*Task instructions*. Turn the lines below into a numbered list, skipping any blank lines and leaving the pictures out.

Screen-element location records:
....................
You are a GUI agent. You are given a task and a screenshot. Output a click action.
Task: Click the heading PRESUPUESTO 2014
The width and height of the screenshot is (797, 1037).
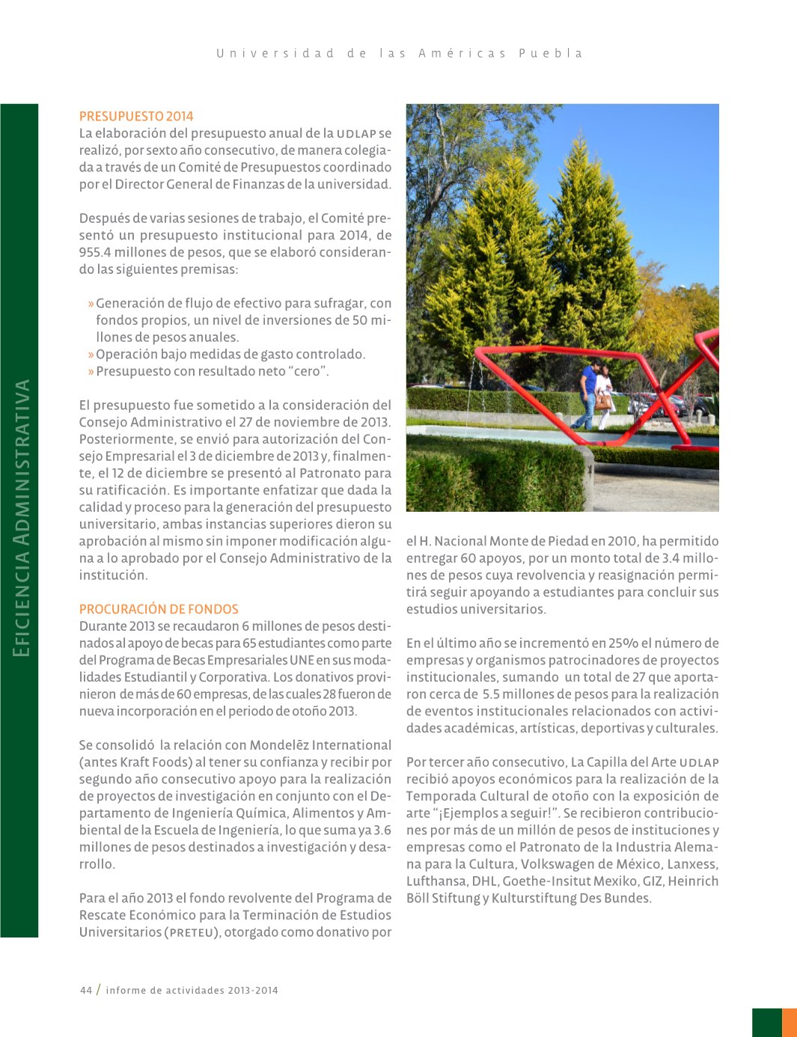(x=136, y=116)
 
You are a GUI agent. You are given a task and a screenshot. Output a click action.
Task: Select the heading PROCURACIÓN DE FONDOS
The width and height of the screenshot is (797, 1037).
(x=159, y=609)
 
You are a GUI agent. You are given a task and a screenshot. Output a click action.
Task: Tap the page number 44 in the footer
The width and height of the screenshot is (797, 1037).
(x=86, y=990)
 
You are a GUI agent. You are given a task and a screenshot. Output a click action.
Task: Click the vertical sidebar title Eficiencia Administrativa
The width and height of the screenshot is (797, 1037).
(x=22, y=518)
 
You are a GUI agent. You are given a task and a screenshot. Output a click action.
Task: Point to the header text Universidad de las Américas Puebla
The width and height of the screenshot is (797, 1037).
(x=400, y=53)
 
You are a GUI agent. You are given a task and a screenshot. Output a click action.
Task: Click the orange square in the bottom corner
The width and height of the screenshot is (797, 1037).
(x=789, y=1022)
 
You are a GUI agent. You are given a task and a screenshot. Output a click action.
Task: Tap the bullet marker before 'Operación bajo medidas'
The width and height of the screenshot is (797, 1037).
(x=91, y=355)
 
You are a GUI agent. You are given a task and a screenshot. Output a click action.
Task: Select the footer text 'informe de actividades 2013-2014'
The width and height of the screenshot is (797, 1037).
(x=192, y=990)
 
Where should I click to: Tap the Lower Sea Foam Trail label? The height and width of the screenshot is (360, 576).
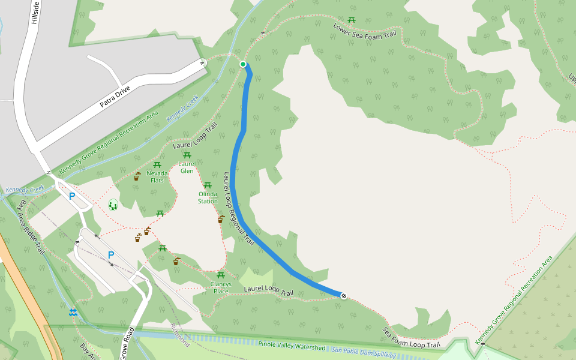[x=365, y=31]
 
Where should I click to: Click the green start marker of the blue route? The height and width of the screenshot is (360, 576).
[x=243, y=64]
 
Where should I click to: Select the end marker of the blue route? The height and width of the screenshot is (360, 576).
[x=344, y=295]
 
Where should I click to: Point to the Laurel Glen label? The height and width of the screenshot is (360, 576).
[x=187, y=167]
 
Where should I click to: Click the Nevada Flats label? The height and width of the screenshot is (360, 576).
[x=157, y=176]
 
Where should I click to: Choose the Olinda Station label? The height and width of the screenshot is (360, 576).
[x=208, y=197]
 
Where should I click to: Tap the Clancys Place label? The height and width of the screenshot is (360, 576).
[x=221, y=287]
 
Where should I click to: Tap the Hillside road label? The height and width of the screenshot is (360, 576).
[x=35, y=12]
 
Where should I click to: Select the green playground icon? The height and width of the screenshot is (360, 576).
[x=113, y=205]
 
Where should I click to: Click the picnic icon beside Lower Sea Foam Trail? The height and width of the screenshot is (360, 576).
[x=352, y=20]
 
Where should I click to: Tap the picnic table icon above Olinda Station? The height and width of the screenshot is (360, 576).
[x=208, y=185]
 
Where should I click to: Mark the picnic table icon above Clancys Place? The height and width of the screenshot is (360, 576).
[x=220, y=275]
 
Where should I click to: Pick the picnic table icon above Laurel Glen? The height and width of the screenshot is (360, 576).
[x=187, y=155]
....................
*Worked answer*.
1. You are a GUI agent. You are given a task and a screenshot. Output a click action.
2. Task: Click the heading PRESUPUESTO 2014
3. The width and height of the screenshot is (797, 1037).
4. (x=136, y=116)
5. You are a GUI agent. You are given a task and a screenshot. Output a click action.
6. Task: Select the heading PROCURACIÓN DE FONDOS
7. The width and height of the screenshot is (797, 1037).
8. (x=159, y=609)
9. You are a GUI agent. You are given a task and a screenshot. Output a click action.
10. Task: Tap the page number 44 in the footer
11. The width and height of the screenshot is (797, 1037).
12. (x=86, y=990)
13. You are a GUI agent. You are given a task and a screenshot. Output a click action.
14. Task: Click the vertical sidebar title Eficiencia Administrativa
15. The width and height of the screenshot is (797, 1037).
16. (x=22, y=518)
17. You are a GUI agent. You are given a task and a screenshot. Output a click action.
18. Task: Point to the header text Universidad de las Américas Puebla
19. The width and height of the screenshot is (797, 1037).
20. (x=400, y=53)
21. You are a GUI agent. You are given a task and a screenshot. Output a click action.
22. Task: Click the orange square in the bottom corner
23. The width and height of the screenshot is (797, 1037).
24. (x=789, y=1022)
25. You are a GUI agent. You are given a task and a screenshot. Output a click action.
26. Task: Tap the bullet marker before 'Operación bajo medidas'
27. The width and height of the screenshot is (797, 1037).
28. (x=91, y=355)
29. You are a GUI agent. You are given a task and a screenshot. Output a click action.
30. Task: Select the footer text 'informe de actividades 2013-2014'
31. The width and height of the screenshot is (797, 1037).
32. (x=192, y=990)
33. Where should I click to: Tap the Lower Sea Foam Trail label? The height and width of the screenshot is (360, 576).
34. [x=365, y=31]
35. Where should I click to: Click the green start marker of the blue route? The height and width of the screenshot is (360, 576).
36. [x=243, y=64]
37. Where should I click to: Select the end marker of the blue route? The height and width of the screenshot is (360, 576).
38. [x=344, y=295]
39. Where should I click to: Point to the Laurel Glen label? The height and width of the screenshot is (360, 576).
40. [x=187, y=167]
41. Where should I click to: Click the Nevada Flats label? The height and width of the screenshot is (360, 576).
42. [x=157, y=176]
43. Where should I click to: Choose the Olinda Station label? The height and width of the screenshot is (360, 576).
44. [x=208, y=197]
45. Where should I click to: Tap the Clancys Place label? The height and width of the screenshot is (360, 576).
46. [x=221, y=287]
47. Where should I click to: Tap the Hillside road label? The height and width of the screenshot is (360, 576).
48. [x=35, y=12]
49. Where should I click to: Select the green playground icon? The height and width of the screenshot is (360, 576).
50. [x=113, y=205]
51. Where should I click to: Click the picnic icon beside Lower Sea Foam Trail? The height and width of the screenshot is (360, 576).
52. [x=352, y=20]
53. Where should I click to: Tap the picnic table icon above Olinda Station? The height and width of the screenshot is (360, 576).
54. [x=208, y=185]
55. Where should I click to: Mark the picnic table icon above Clancys Place? The height and width of the screenshot is (360, 576).
56. [x=220, y=275]
57. Where should I click to: Pick the picnic table icon above Laurel Glen? The height and width of the screenshot is (360, 576).
58. [x=187, y=155]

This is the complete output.